By these and similar proceedings, large sums of money were collected by the Star Chamber for the king's treasury, and all expression of discontent and dissatisfaction on the part of the people was suppressed. This last policy, however, the suppression of expressions of dissatisfaction, is always a very dangerous one for any government to undertake. Discontent, silenced by force, is exasperated and extended. The outward signs of its existence disappear, but its inward workings become wide-spread and dangerous, just in proportion to the weight by which the safety-valve is kept down. Charles and his court of the Star Chamber rejoiced in the power and efficacy of their tremendous tribunal. They issued proclamations and decrees, and governed the country by means of them. They silenced all murmurs. But they were, all the time, disseminating through the whole length and breadth of the land a deep and inveterate enmity to royalty, which ended in a revolution of the government, and the decapitation of the king. They stopped the hissing of the steam for the time, but caused an explosion in the end.
Charles was King of Scotland as well as of England. The two countries were, however, as countries, distinct, each having its own laws, its own administration, and its own separate dominions. The sovereign, however, was the same. A king could inherit two kingdoms, just as a man can, in this country, inherit two farms, which may, nevertheless, be at a distance from each other, and managed separately. Now, although Charles had, from the death of his father, exercised sovereignty over the realm of Scotland, he had not been crowned, nor had even visited Scotland. The people of Scotland felt somewhat neglected. They murmured that their common monarch gave all his attention to the sister and rival kingdom. They said that if the king did not consider the Scottish crown worth coming after, they might, perhaps, look out for some other way of disposing of it.

• **Recorded data**:

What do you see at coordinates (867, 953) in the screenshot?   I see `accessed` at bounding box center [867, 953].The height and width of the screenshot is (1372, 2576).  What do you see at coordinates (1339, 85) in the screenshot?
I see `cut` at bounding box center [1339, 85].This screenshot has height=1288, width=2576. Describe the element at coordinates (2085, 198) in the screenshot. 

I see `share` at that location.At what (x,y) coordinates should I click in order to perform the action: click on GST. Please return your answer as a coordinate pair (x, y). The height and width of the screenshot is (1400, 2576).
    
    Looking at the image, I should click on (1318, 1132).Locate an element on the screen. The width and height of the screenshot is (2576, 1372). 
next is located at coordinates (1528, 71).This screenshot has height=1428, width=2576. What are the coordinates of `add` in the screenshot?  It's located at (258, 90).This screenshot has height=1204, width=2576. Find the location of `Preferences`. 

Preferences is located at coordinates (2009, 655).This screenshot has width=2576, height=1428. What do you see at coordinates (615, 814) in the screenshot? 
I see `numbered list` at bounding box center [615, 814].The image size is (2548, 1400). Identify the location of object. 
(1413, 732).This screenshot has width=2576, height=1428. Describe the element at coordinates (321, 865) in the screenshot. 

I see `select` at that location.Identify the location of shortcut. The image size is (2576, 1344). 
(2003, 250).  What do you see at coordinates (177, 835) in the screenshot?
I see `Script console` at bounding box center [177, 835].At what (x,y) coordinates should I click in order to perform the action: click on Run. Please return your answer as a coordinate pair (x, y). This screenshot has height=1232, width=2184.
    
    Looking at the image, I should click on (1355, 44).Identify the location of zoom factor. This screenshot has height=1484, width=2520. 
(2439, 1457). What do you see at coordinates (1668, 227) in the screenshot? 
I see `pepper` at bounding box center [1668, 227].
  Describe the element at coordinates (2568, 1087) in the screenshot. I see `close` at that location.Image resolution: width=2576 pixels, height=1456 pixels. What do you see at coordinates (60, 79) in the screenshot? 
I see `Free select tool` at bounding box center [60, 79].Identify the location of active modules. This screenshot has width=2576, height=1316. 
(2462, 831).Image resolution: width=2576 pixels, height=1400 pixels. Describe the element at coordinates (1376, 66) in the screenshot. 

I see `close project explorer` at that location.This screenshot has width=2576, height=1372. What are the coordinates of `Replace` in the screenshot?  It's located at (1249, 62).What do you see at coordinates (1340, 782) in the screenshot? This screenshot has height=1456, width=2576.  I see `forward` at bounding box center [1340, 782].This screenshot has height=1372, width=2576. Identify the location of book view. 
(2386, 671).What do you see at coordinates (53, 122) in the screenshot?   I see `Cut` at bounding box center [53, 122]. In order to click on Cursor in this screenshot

• **Work instructions**:
A. Write out the stretch of the passage on King Charles and the Star Chamber from "Charles was King" through "disposing of it.".
B. Extend the passage on King Charles and the Star Chamber, picking up right after its final sentence.

• **Answers to the tasks**:
A.
Charles was King of Scotland as well as of England. The two countries were, however, as countries, distinct, each having its own laws, its own administration, and its own separate dominions. The sovereign, however, was the same. A king could inherit two kingdoms, just as a man can, in this country, inherit two farms, which may, nevertheless, be at a distance from each other, and managed separately. Now, although Charles had, from the death of his father, exercised sovereignty over the realm of Scotland, he had not been crowned, nor had even visited Scotland. The people of Scotland felt somewhat neglected. They murmured that their common monarch gave all his attention to the sister and rival kingdom. They said that if the king did not consider the Scottish crown worth coming after, they might, perhaps, look out for some other way of disposing of it.

B.
The king, accordingly, in 1633, began to make preparations for a royal progress into Scotland. He first issued a proclamation requiring a proper supply of provisions to be collected at the several points of his proposed route, and specified the route, and the length of stay which he should make in each place. He set out on the 13th of May with a splendid retinue. He stopped at the seats of several of the nobility on the way, to enjoy the hospitalities and entertainments which they had prepared for him. He proceeded so slowly that it was a month before he reached the frontier. Here all his English servants and retinue retired from their posts, and their places were supplied by Scotchmen who had been previously appointed, and who were awaiting his arrival. He entered Edinburgh with great pomp and parade, all Scotland flocking to the capital to witness the festivities. The coronation took place three days afterward. He met the Scotch Parliament, and, for form's sake, took a part in the proceedings, so as actually to exercise his royal authority as King of Scotland. This being over, he was conducted in great state back to Berwick, which is on the frontier, and thence he returned by rapid journeys to London.